O Conselho Deliberativo constituirá uma Comissão para Liquidação,
composta por 05 (cinco) membros para saldar todos os compromissos
da Fundação.

Artigo 39 – No caso de Dissolução, após saldados todos os
compromissos, e encaminhando baixa da instituição junto aos órgãos
competentes, o patrimônio líquido da Fundação Cultural Qorpo-Santo
será doado a entidades afins, escolhidas pela Comissão de Liquidação.
Deverá esta dar preferência às entidades ligadas à cultura, segmentos
artísticos ou de preservação do patrimônio histórico.

  Capítulo VIII

  Das Disposições Gerais e Transitórias

Artigo 40 – Os casos omissos no presente estatuto serão resolvidos em
primeira instância pelo Conselho Gestor; e em última instância pelo
Conselho Deliberativo.

Artigo 41 – O Conselho Gestor terá um prazo de 90 (noventa) dias após
aprovação do Estatuto Social para elaboração do Regimento Interno,
Diretrizes Básicas, cronograma de atividades, organograma e material
administrativo necessário ao bom desempenho das atividades da
Fundação.
Artigo 42 – O Conselho Gestor promoverá um concurso no município
de Triunfo, envolvendo diversos segmentos da sociedade, para a
criação de slogan e logomarca que identificarão a Fundação Cultural
Qorpo-Santo, tendo os escolhidos uma menção honrosa e premiação.
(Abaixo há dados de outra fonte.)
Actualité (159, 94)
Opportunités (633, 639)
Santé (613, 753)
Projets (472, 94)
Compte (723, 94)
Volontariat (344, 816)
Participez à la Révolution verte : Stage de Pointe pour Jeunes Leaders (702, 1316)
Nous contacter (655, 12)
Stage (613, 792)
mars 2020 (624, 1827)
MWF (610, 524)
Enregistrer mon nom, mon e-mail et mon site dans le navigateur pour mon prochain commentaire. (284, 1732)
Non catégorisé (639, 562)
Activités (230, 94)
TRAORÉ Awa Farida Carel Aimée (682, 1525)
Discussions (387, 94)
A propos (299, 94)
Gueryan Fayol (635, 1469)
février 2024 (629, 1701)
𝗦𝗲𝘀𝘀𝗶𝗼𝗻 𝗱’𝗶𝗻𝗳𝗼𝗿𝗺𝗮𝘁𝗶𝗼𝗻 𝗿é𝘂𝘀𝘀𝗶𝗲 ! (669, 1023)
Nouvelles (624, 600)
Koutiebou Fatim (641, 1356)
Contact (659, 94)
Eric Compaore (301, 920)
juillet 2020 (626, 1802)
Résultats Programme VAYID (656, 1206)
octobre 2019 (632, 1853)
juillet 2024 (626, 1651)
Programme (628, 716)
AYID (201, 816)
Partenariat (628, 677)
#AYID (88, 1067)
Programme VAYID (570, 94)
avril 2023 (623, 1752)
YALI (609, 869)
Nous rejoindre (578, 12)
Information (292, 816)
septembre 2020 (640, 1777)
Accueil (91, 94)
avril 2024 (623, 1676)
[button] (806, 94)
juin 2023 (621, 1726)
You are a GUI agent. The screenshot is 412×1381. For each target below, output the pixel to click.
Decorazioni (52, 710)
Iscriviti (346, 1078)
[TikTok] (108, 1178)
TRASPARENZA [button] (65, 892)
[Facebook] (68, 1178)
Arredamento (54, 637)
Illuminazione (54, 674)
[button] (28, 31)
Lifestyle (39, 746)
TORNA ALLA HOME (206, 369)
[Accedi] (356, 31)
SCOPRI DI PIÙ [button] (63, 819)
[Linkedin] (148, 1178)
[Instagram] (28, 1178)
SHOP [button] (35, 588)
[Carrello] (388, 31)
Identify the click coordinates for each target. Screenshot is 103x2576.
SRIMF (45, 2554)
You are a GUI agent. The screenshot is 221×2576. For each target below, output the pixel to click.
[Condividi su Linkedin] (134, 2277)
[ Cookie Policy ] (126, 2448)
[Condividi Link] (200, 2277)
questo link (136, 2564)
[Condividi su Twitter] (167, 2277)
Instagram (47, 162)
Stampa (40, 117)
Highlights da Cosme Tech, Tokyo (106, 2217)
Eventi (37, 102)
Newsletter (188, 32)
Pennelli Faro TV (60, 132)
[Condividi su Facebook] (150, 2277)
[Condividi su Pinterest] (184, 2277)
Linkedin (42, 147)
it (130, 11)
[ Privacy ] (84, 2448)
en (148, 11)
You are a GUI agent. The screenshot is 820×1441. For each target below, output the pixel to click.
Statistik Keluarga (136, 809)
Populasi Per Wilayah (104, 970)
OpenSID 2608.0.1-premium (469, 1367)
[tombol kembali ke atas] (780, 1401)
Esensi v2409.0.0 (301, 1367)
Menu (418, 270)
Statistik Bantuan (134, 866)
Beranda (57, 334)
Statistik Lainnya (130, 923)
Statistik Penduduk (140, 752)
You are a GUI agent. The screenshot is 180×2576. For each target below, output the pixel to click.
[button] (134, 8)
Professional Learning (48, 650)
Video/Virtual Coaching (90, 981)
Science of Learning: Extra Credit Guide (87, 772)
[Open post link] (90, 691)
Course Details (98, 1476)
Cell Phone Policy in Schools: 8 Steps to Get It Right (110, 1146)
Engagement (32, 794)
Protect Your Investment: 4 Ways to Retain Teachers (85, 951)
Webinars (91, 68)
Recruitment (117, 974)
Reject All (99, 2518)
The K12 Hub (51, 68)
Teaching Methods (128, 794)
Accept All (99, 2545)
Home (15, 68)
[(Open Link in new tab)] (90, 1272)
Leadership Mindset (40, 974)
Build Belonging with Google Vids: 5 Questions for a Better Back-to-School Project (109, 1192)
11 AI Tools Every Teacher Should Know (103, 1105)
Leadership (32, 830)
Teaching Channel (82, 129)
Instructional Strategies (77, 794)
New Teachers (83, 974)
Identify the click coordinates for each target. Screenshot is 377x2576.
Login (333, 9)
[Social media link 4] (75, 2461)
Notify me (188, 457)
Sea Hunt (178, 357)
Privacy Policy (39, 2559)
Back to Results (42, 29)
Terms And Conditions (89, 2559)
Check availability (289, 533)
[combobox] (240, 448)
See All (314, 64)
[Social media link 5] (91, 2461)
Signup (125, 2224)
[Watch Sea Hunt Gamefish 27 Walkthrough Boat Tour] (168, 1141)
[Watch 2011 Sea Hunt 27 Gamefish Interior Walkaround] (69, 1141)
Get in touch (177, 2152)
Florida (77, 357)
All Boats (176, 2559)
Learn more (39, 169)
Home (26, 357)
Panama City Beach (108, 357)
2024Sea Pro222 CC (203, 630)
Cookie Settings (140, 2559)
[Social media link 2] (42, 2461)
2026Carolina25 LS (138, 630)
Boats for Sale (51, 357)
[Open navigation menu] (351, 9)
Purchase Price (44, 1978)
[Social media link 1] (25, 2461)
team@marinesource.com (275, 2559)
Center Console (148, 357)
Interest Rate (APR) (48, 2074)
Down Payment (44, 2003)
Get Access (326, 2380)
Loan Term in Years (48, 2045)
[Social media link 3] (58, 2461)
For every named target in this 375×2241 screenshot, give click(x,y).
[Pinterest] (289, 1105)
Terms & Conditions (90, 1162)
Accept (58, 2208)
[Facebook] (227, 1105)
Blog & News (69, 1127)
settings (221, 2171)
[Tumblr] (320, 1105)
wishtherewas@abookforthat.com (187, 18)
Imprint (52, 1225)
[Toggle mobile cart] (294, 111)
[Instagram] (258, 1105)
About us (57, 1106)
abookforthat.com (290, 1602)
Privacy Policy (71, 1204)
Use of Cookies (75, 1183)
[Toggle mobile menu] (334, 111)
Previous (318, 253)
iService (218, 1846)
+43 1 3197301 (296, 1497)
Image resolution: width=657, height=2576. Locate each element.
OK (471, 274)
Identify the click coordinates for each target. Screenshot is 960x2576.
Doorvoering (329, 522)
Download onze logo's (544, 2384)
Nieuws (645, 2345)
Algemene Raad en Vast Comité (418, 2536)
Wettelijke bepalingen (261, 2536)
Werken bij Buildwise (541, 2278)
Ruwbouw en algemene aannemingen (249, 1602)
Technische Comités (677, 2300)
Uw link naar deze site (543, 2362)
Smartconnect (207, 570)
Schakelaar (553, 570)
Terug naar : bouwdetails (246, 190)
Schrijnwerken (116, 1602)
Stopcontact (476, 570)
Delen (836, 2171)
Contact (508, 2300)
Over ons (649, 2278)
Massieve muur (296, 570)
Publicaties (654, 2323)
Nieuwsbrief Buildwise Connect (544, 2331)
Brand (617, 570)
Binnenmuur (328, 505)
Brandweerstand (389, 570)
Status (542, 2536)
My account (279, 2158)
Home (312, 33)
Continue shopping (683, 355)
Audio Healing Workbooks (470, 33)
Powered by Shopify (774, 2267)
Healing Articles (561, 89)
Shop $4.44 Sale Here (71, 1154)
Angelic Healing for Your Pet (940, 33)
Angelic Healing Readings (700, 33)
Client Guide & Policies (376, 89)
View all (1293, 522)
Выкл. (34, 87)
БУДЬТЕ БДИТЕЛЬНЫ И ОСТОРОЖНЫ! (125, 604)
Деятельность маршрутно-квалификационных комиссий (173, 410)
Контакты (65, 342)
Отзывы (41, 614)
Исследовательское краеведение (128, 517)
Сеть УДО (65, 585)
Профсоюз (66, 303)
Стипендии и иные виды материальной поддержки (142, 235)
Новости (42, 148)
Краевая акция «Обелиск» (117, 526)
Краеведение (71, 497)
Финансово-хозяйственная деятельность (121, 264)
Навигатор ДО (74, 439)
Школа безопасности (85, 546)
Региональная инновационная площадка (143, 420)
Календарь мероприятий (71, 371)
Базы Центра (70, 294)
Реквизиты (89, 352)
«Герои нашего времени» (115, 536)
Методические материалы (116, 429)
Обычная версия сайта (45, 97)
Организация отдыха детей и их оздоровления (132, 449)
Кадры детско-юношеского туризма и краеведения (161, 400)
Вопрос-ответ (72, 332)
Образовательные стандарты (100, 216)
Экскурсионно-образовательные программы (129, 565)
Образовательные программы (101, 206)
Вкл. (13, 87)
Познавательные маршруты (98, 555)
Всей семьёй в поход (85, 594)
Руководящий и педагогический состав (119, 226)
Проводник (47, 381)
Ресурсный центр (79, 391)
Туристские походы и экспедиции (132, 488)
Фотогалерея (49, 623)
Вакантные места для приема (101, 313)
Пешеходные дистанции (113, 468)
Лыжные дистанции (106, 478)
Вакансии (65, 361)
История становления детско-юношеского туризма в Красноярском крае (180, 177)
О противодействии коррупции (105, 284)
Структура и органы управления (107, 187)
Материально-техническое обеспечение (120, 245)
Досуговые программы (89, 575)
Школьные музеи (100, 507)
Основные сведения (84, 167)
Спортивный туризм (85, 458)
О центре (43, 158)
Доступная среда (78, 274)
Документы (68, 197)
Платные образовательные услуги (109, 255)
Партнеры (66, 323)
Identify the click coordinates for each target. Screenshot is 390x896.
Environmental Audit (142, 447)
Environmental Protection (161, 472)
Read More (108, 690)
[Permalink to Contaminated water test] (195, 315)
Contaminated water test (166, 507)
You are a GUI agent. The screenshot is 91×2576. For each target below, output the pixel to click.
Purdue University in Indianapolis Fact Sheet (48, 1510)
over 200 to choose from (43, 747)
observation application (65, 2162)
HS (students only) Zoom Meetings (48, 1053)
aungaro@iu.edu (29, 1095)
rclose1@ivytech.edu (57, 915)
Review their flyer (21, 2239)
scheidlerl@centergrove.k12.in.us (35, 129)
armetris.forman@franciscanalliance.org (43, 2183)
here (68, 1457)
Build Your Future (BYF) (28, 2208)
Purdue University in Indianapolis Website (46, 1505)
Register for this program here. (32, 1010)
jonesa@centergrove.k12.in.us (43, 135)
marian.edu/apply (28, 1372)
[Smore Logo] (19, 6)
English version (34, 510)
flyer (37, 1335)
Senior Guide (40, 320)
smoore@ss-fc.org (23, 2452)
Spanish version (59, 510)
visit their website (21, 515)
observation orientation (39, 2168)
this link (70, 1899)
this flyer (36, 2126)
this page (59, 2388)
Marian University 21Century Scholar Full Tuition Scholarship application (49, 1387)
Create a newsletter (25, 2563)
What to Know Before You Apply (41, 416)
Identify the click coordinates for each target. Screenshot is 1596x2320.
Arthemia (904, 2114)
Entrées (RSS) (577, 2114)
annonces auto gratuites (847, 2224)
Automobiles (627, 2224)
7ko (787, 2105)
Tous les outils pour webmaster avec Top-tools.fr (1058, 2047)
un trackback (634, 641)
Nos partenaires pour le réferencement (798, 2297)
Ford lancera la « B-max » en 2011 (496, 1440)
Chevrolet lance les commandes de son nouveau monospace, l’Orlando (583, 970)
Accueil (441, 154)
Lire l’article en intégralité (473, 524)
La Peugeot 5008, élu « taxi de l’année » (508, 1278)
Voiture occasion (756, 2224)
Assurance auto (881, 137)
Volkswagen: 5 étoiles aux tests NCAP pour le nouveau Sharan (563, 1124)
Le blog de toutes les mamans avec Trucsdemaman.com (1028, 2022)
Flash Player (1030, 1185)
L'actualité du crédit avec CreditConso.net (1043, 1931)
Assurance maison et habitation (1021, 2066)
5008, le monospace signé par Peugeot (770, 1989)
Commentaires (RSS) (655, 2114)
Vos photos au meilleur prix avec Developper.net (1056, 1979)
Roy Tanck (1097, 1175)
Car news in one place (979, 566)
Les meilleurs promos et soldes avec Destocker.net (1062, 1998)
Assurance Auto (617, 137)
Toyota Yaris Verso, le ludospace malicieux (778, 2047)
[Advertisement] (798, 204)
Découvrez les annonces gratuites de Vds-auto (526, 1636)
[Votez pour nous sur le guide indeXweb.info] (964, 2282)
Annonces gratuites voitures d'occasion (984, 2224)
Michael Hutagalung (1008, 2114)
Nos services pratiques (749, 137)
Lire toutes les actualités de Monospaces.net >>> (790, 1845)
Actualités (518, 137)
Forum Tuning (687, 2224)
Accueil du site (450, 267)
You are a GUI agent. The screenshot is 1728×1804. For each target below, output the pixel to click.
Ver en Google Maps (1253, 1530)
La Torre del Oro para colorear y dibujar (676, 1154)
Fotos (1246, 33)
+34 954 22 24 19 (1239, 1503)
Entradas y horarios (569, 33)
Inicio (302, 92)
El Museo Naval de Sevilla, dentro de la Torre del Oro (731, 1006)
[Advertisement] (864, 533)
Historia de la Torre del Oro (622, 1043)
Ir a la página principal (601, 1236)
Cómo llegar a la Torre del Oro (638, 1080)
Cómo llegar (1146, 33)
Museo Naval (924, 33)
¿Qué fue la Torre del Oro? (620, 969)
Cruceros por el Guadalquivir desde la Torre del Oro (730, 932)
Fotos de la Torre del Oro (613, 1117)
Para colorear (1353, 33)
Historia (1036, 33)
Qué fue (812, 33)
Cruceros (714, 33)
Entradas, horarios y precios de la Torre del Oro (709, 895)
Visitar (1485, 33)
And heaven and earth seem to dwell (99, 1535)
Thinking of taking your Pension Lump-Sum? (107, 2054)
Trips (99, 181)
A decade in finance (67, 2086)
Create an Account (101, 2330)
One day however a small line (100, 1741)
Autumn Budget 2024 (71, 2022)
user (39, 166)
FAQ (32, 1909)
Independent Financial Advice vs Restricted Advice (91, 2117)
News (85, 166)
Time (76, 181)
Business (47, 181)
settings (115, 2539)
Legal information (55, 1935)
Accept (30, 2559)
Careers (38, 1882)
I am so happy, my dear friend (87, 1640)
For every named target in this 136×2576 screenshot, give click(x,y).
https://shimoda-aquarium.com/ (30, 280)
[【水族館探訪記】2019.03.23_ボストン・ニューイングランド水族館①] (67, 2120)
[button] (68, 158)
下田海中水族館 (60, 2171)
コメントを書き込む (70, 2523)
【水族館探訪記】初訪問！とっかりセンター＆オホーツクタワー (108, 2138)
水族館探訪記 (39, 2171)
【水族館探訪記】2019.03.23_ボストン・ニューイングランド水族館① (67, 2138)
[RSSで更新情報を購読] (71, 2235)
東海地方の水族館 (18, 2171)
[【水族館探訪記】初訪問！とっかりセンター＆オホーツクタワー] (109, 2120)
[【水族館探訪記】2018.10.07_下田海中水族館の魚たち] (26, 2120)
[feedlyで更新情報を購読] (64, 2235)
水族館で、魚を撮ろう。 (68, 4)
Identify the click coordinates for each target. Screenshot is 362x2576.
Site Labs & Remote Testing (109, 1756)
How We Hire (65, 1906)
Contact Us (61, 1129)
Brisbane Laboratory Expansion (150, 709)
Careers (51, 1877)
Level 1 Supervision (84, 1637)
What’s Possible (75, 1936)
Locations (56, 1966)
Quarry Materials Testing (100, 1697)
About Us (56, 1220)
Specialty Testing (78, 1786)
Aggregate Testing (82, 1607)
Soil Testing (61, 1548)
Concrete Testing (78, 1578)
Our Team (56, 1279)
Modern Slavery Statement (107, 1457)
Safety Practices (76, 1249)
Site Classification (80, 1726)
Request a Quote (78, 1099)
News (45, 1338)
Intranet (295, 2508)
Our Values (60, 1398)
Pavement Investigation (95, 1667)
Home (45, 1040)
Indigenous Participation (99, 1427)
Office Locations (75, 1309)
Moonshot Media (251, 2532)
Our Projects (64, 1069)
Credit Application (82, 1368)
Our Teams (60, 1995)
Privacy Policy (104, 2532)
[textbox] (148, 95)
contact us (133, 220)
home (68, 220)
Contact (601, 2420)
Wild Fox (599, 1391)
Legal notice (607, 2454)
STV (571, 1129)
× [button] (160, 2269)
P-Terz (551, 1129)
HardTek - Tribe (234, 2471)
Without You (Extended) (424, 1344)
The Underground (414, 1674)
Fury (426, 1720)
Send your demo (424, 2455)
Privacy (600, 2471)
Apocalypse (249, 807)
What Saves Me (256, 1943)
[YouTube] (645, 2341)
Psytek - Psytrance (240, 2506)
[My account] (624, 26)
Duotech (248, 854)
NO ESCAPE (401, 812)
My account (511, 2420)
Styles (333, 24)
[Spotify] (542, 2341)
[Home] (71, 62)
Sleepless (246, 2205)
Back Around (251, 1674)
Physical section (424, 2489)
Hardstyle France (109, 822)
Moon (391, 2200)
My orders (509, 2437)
Artigo 43 – Os Membros Integrantes não respondem subsidiariamente
pelas obrigações coletivas.

Artigo 44 – São nulos quaisquer atos ou decisões que contrariem o
disposto neste Estatuto Social ou no Regimento Interno.

Artigo 45 - Fica eleito o Foro da cidade de Triunfo – RS para dirimir
quaisquer dúvidas decorrentes do presente Estatuto.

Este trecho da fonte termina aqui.